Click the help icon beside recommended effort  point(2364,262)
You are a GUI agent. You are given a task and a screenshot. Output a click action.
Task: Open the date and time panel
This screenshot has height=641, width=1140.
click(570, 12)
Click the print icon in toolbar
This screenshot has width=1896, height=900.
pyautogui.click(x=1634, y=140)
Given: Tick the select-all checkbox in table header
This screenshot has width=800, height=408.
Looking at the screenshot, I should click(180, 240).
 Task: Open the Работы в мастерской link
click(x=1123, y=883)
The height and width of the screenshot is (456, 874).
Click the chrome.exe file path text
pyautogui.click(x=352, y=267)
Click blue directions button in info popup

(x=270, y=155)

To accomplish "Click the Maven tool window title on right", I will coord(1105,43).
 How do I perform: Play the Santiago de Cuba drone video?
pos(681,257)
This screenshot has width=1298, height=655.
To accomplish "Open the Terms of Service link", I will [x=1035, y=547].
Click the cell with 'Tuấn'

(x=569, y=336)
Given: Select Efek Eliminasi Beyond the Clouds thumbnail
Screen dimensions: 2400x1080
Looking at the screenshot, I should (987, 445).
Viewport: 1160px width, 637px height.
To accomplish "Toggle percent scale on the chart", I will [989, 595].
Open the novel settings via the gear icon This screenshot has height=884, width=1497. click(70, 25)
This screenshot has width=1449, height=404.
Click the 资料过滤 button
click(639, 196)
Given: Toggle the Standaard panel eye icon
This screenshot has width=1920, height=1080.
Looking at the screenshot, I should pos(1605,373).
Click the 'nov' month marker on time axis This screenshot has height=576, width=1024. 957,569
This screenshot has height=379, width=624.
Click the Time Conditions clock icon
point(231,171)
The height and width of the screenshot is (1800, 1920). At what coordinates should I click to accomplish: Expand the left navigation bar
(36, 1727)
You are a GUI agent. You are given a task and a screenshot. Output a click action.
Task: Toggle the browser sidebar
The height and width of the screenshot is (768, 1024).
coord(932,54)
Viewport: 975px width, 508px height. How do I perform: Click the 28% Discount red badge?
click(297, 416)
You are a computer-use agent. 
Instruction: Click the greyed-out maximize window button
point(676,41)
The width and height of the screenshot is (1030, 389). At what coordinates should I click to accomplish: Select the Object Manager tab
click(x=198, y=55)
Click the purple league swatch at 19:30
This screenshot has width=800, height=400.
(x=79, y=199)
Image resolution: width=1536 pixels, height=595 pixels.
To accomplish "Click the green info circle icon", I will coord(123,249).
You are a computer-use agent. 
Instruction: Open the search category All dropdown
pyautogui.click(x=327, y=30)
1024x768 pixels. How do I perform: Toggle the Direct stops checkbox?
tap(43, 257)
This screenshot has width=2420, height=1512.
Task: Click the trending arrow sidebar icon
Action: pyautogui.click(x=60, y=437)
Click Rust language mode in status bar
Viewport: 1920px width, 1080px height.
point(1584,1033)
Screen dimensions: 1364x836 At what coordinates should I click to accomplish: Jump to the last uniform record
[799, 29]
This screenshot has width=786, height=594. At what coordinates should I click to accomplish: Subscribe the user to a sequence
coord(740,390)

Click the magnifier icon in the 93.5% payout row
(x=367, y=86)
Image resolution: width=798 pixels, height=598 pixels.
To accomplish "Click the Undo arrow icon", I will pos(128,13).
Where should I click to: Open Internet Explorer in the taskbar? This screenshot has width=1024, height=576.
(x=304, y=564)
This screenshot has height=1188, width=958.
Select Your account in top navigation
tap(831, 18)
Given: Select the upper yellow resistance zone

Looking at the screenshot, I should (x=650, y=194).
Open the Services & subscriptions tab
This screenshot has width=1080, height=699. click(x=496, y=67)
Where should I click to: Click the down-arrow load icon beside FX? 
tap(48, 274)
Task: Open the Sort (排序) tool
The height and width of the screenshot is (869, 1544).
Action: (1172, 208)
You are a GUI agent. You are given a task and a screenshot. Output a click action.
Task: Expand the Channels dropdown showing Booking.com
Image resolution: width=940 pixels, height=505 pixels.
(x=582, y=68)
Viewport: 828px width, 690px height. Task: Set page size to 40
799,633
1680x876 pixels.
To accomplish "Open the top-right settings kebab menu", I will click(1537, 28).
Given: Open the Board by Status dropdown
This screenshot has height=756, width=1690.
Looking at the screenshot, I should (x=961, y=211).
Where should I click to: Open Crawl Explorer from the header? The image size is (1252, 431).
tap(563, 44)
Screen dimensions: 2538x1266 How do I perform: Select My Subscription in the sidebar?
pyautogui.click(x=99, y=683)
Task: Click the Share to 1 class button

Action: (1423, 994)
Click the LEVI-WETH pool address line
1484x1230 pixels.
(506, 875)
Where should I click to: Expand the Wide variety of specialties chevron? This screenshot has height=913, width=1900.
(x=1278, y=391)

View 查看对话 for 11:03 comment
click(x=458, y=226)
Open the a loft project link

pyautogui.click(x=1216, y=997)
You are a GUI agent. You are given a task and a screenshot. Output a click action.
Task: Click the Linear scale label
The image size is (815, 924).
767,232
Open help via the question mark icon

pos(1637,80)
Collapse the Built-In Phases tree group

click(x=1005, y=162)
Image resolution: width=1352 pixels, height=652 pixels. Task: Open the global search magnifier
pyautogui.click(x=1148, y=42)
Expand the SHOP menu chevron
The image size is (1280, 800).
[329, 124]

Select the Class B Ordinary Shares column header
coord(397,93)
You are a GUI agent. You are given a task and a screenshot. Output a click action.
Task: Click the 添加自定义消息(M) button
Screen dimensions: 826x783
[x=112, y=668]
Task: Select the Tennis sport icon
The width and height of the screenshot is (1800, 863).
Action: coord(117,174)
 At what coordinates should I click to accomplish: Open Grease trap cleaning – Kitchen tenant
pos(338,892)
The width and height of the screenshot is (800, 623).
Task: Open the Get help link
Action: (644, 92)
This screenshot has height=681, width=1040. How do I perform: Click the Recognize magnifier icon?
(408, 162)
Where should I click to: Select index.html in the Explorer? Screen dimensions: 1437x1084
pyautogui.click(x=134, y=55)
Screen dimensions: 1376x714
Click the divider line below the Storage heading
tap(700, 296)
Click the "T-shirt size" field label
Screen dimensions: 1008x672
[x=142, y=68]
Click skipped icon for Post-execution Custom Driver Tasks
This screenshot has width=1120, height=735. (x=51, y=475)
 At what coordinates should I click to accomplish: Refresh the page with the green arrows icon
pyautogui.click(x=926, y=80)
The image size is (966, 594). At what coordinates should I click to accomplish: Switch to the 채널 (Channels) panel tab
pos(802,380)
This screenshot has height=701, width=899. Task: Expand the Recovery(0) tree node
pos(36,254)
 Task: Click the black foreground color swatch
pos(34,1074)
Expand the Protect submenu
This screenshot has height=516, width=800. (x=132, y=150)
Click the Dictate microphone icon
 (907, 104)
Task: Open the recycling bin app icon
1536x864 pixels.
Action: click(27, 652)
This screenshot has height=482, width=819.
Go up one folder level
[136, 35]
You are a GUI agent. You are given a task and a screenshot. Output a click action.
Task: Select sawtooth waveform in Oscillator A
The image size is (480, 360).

= = = =

## Exercise details:
Recast every line of the listing as a Markdown table with the columns "Row" and "Line," numbering the rows in order and leaving out blank lines.

## Exercise solution:
| Row | Line |
|---|---|
| 1 | Click the help icon beside recommended effort  point(2364,262) |
| 2 | You are a GUI agent. You are given a task and a screenshot. Output a click action. |
| 3 | Task: Open the date and time panel |
| 4 | This screenshot has height=641, width=1140. |
| 5 | click(570, 12) |
| 6 | Click the print icon in toolbar |
| 7 | This screenshot has width=1896, height=900. |
| 8 | pyautogui.click(x=1634, y=140) |
| 9 | Given: Tick the select-all checkbox in table header |
| 10 | This screenshot has width=800, height=408. |
| 11 | Looking at the screenshot, I should click(180, 240). |
| 12 |  Task: Open the Работы в мастерской link |
| 13 | click(x=1123, y=883) |
| 14 | The height and width of the screenshot is (456, 874). |
| 15 | Click the chrome.exe file path text |
| 16 | pyautogui.click(x=352, y=267) |
| 17 | Click blue directions button in info popup |
| 18 | (x=270, y=155) |
| 19 | To accomplish "Click the Maven tool window title on right", I will coord(1105,43). |
| 20 |  How do I perform: Play the Santiago de Cuba drone video? |
| 21 | pos(681,257) |
| 22 | This screenshot has width=1298, height=655. |
| 23 | To accomplish "Open the Terms of Service link", I will [x=1035, y=547]. |
| 24 | Click the cell with 'Tuấn' |
| 25 | (x=569, y=336) |
| 26 | Given: Select Efek Eliminasi Beyond the Clouds thumbnail |
| 27 | Screen dimensions: 2400x1080 |
| 28 | Looking at the screenshot, I should (987, 445). |
| 29 | Viewport: 1160px width, 637px height. |
| 30 | To accomplish "Toggle percent scale on the chart", I will [989, 595]. |
| 31 | Open the novel settings via the gear icon This screenshot has height=884, width=1497. click(70, 25) |
| 32 | This screenshot has width=1449, height=404. |
| 33 | Click the 资料过滤 button |
| 34 | click(639, 196) |
| 35 | Given: Toggle the Standaard panel eye icon |
| 36 | This screenshot has width=1920, height=1080. |
| 37 | Looking at the screenshot, I should pos(1605,373). |
| 38 | Click the 'nov' month marker on time axis This screenshot has height=576, width=1024. 957,569 |
| 39 | This screenshot has height=379, width=624. |
| 40 | Click the Time Conditions clock icon |
| 41 | point(231,171) |
| 42 | The height and width of the screenshot is (1800, 1920). At what coordinates should I click to accomplish: Expand the left navigation bar |
| 43 | (36, 1727) |
| 44 | You are a GUI agent. You are given a task and a screenshot. Output a click action. |
| 45 | Task: Toggle the browser sidebar |
| 46 | The height and width of the screenshot is (768, 1024). |
| 47 | coord(932,54) |
| 48 | Viewport: 975px width, 508px height. How do I perform: Click the 28% Discount red badge? |
| 49 | click(297, 416) |
| 50 | You are a computer-use agent.  |
| 51 | Instruction: Click the greyed-out maximize window button |
| 52 | point(676,41) |
| 53 | The width and height of the screenshot is (1030, 389). At what coordinates should I click to accomplish: Select the Object Manager tab |
| 54 | click(x=198, y=55) |
| 55 | Click the purple league swatch at 19:30 |
| 56 | This screenshot has width=800, height=400. |
| 57 | (x=79, y=199) |
| 58 | Image resolution: width=1536 pixels, height=595 pixels. |
| 59 | To accomplish "Click the green info circle icon", I will coord(123,249). |
| 60 | You are a computer-use agent.  |
| 61 | Instruction: Open the search category All dropdown |
| 62 | pyautogui.click(x=327, y=30) |
| 63 | 1024x768 pixels. How do I perform: Toggle the Direct stops checkbox? |
| 64 | tap(43, 257) |
| 65 | This screenshot has width=2420, height=1512. |
| 66 | Task: Click the trending arrow sidebar icon |
| 67 | Action: pyautogui.click(x=60, y=437) |
| 68 | Click Rust language mode in status bar |
| 69 | Viewport: 1920px width, 1080px height. |
| 70 | point(1584,1033) |
| 71 | Screen dimensions: 1364x836 At what coordinates should I click to accomplish: Jump to the last uniform record |
| 72 | [799, 29] |
| 73 | This screenshot has width=786, height=594. At what coordinates should I click to accomplish: Subscribe the user to a sequence |
| 74 | coord(740,390) |
| 75 | Click the magnifier icon in the 93.5% payout row |
| 76 | (x=367, y=86) |
| 77 | Image resolution: width=798 pixels, height=598 pixels. |
| 78 | To accomplish "Click the Undo arrow icon", I will pos(128,13). |
| 79 | Where should I click to: Open Internet Explorer in the taskbar? This screenshot has width=1024, height=576. |
| 80 | (x=304, y=564) |
| 81 | This screenshot has height=1188, width=958. |
| 82 | Select Your account in top navigation |
| 83 | tap(831, 18) |
| 84 | Given: Select the upper yellow resistance zone |
| 85 | Looking at the screenshot, I should (x=650, y=194). |
| 86 | Open the Services & subscriptions tab |
| 87 | This screenshot has width=1080, height=699. click(x=496, y=67) |
| 88 | Where should I click to: Click the down-arrow load icon beside FX?  |
| 89 | tap(48, 274) |
| 90 | Task: Open the Sort (排序) tool |
| 91 | The height and width of the screenshot is (869, 1544). |
| 92 | Action: (1172, 208) |
| 93 | You are a GUI agent. You are given a task and a screenshot. Output a click action. |
| 94 | Task: Expand the Channels dropdown showing Booking.com |
| 95 | Image resolution: width=940 pixels, height=505 pixels. |
| 96 | (x=582, y=68) |
| 97 | Viewport: 828px width, 690px height. Task: Set page size to 40 |
| 98 | 799,633 |
| 99 | 1680x876 pixels. |
| 100 | To accomplish "Open the top-right settings kebab menu", I will click(1537, 28). |
| 101 | Given: Open the Board by Status dropdown |
| 102 | This screenshot has height=756, width=1690. |
| 103 | Looking at the screenshot, I should (x=961, y=211). |
| 104 | Where should I click to: Open Crawl Explorer from the header? The image size is (1252, 431). |
| 105 | tap(563, 44) |
| 106 | Screen dimensions: 2538x1266 How do I perform: Select My Subscription in the sidebar? |
| 107 | pyautogui.click(x=99, y=683) |
| 108 | Task: Click the Share to 1 class button |
| 109 | Action: (1423, 994) |
| 110 | Click the LEVI-WETH pool address line |
| 111 | 1484x1230 pixels. |
| 112 | (506, 875) |
| 113 | Where should I click to: Expand the Wide variety of specialties chevron? This screenshot has height=913, width=1900. |
| 114 | (x=1278, y=391) |
| 115 | View 查看对话 for 11:03 comment |
| 116 | click(x=458, y=226) |
| 117 | Open the a loft project link |
| 118 | pyautogui.click(x=1216, y=997) |
| 119 | You are a GUI agent. You are given a task and a screenshot. Output a click action. |
| 120 | Task: Click the Linear scale label |
| 121 | The image size is (815, 924). |
| 122 | 767,232 |
| 123 | Open help via the question mark icon |
| 124 | pos(1637,80) |
| 125 | Collapse the Built-In Phases tree group |
| 126 | click(x=1005, y=162) |
| 127 | Image resolution: width=1352 pixels, height=652 pixels. Task: Open the global search magnifier |
| 128 | pyautogui.click(x=1148, y=42) |
| 129 | Expand the SHOP menu chevron |
| 130 | The image size is (1280, 800). |
| 131 | [329, 124] |
| 132 | Select the Class B Ordinary Shares column header |
| 133 | coord(397,93) |
| 134 | You are a GUI agent. You are given a task and a screenshot. Output a click action. |
| 135 | Task: Click the 添加自定义消息(M) button |
| 136 | Screen dimensions: 826x783 |
| 137 | [x=112, y=668] |
| 138 | Task: Select the Tennis sport icon |
| 139 | The width and height of the screenshot is (1800, 863). |
| 140 | Action: coord(117,174) |
| 141 |  At what coordinates should I click to accomplish: Open Grease trap cleaning – Kitchen tenant |
| 142 | pos(338,892) |
| 143 | The width and height of the screenshot is (800, 623). |
| 144 | Task: Open the Get help link |
| 145 | Action: (644, 92) |
| 146 | This screenshot has height=681, width=1040. How do I perform: Click the Recognize magnifier icon? |
| 147 | (408, 162) |
| 148 | Where should I click to: Select index.html in the Explorer? Screen dimensions: 1437x1084 |
| 149 | pyautogui.click(x=134, y=55) |
| 150 | Screen dimensions: 1376x714 |
| 151 | Click the divider line below the Storage heading |
| 152 | tap(700, 296) |
| 153 | Click the "T-shirt size" field label |
| 154 | Screen dimensions: 1008x672 |
| 155 | [x=142, y=68] |
| 156 | Click skipped icon for Post-execution Custom Driver Tasks |
| 157 | This screenshot has width=1120, height=735. (x=51, y=475) |
| 158 |  At what coordinates should I click to accomplish: Refresh the page with the green arrows icon |
| 159 | pyautogui.click(x=926, y=80) |
| 160 | The image size is (966, 594). At what coordinates should I click to accomplish: Switch to the 채널 (Channels) panel tab |
| 161 | pos(802,380) |
| 162 | This screenshot has height=701, width=899. Task: Expand the Recovery(0) tree node |
| 163 | pos(36,254) |
| 164 |  Task: Click the black foreground color swatch |
| 165 | pos(34,1074) |
| 166 | Expand the Protect submenu |
| 167 | This screenshot has height=516, width=800. (x=132, y=150) |
| 168 | Click the Dictate microphone icon |
| 169 |  (907, 104) |
| 170 | Task: Open the recycling bin app icon |
| 171 | 1536x864 pixels. |
| 172 | Action: click(27, 652) |
| 173 | This screenshot has height=482, width=819. |
| 174 | Go up one folder level |
| 175 | [136, 35] |
| 176 | You are a GUI agent. You are given a task and a screenshot. Output a click action. |
| 177 | Task: Select sawtooth waveform in Oscillator A |
| 178 | The image size is (480, 360). |